• Document extract:

+++++

Attitudes in Japan toward racially similar peoples contrast sharply with those of Europe, where international marriages have always been common, particularly among the aristocracy, and where class has been more important than nationality or minor physical differences. (...) In the East Asia mixed marriages occurred only between the social scum of port cities.
The racist attitudes of East Asia are clearest in the treatment of children of mixed marriages. In Korea and Vietnam the offspring of American soldiers and native women, usually of low social status, have normally been rejected by the local society or subjected to severe discrimination. (...)
* Acceptance of foreigners *
The strength of the "we-they" dichotomy among the Japanese has created special problems for those who have gone for prolonged periods to foreign countries. (...) When people of Japanese descent visit Japan as successful citizens of their new countries, it is all too clear that they are not "insider" Japanese but "outsider" foreigners.

+++++

• Dataset excerpts:
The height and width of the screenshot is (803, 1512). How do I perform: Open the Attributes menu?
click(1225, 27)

+++++

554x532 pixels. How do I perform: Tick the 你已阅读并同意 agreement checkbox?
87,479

+++++

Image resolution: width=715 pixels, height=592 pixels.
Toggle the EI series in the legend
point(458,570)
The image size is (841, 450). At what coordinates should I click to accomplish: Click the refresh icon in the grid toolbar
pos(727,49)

+++++

Copy the passage on Japanese attitudes toward foreigners, starting at "Attitudes in Japan" and ending at "severe discrimination. (...)", and swap "aristocracy" for "nobility".

Attitudes in Japan toward racially similar peoples contrast sharply with those of Europe, where international marriages have always been common, particularly among the nobility, and where class has been more important than nationality or minor physical differences. (...) In the East Asia mixed marriages occurred only between the social scum of port cities.
The racist attitudes of East Asia are clearest in the treatment of children of mixed marriages. In Korea and Vietnam the offspring of American soldiers and native women, usually of low social status, have normally been rejected by the local society or subjected to severe discrimination. (...)